Care as critical practice: unlearning the norm, doing care differently
Queering Pedagogies of Care explores how care can move beyond compliance and convention, becoming a radical force for rethinking education, institutions, and communities. Building on feminist and queer theories of care, this research line understands care not as neutral or private, but as collective, political, and deeply relational.
To queer pedagogies of care means to unlearn the norm, to unsettle fixed notions of who gives and receives care, and to experiment with alternative practices that embrace complexity, interdependence, and embodied learning.

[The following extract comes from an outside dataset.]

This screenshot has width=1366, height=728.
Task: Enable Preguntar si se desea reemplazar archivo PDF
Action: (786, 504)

Through this lens, care is not about assimilation or productivity, but about creating conditions where diverse needs, identities, and voices are centred.
Learning from Queer and Trans* Practices
In workshops and research projects, we investigate how practices and knowledges rooted in queer and trans* experience, offer radical pedagogies of care. Emerging from contexts of exclusion and precarity, these practices demonstrate how care can be improvised, reclaimed, and sustained in the margins. They teach us about boundary-setting, risk, visibility, and solidarity, critical lessons for higher arts education today.

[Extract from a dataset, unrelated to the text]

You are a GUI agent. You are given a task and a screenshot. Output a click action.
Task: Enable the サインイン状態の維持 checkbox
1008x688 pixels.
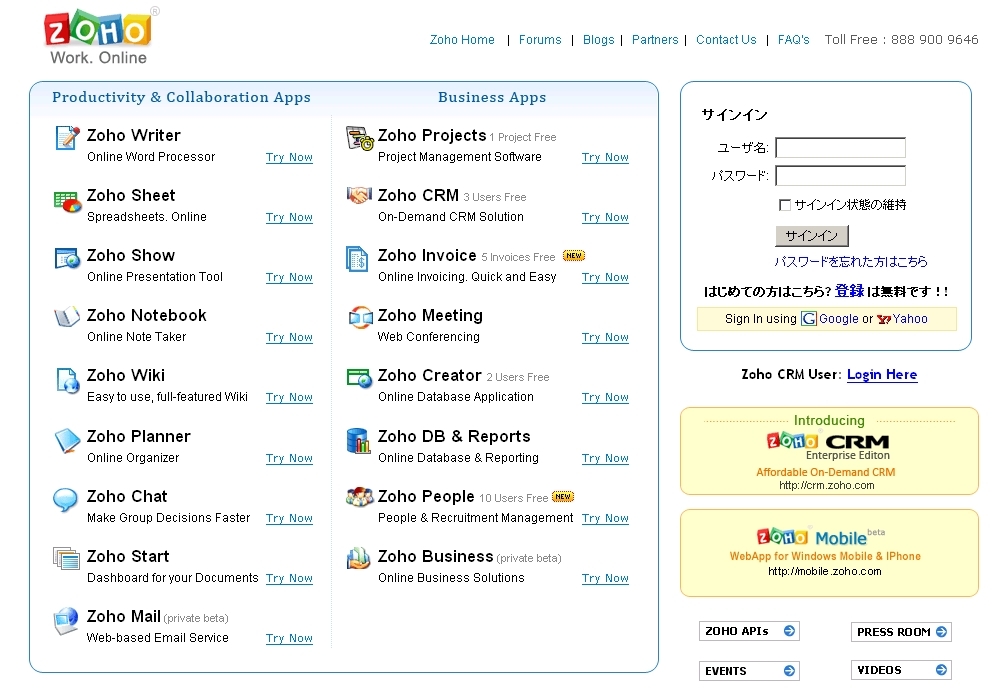coord(786,205)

An example of this is the collaboration with PhD researcher Milo van der Maaden. This work engages with these practices and allows us to collectively ask: who is cared for in our institutions? Who decides what care looks like? And how might we imagine new ways of caring that resist assimilation while supporting those most often pushed to the edges?

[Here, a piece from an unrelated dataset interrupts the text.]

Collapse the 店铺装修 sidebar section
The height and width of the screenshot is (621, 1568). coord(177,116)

Collective Experimentation
Concrete initiatives such as the CAREvan community embody these principles in practice. Meeting without an agenda and protecting non-productivity, CAREvan creates a space to address what is not urgent but important. It nurtures a culture of mutual listening and engagement across different roles within the institution. By foregrounding care as a shared responsibility, these experiments reimagine how higher arts education can itself become a caring institution, supporting, empowering, and valuing both individuals and communities.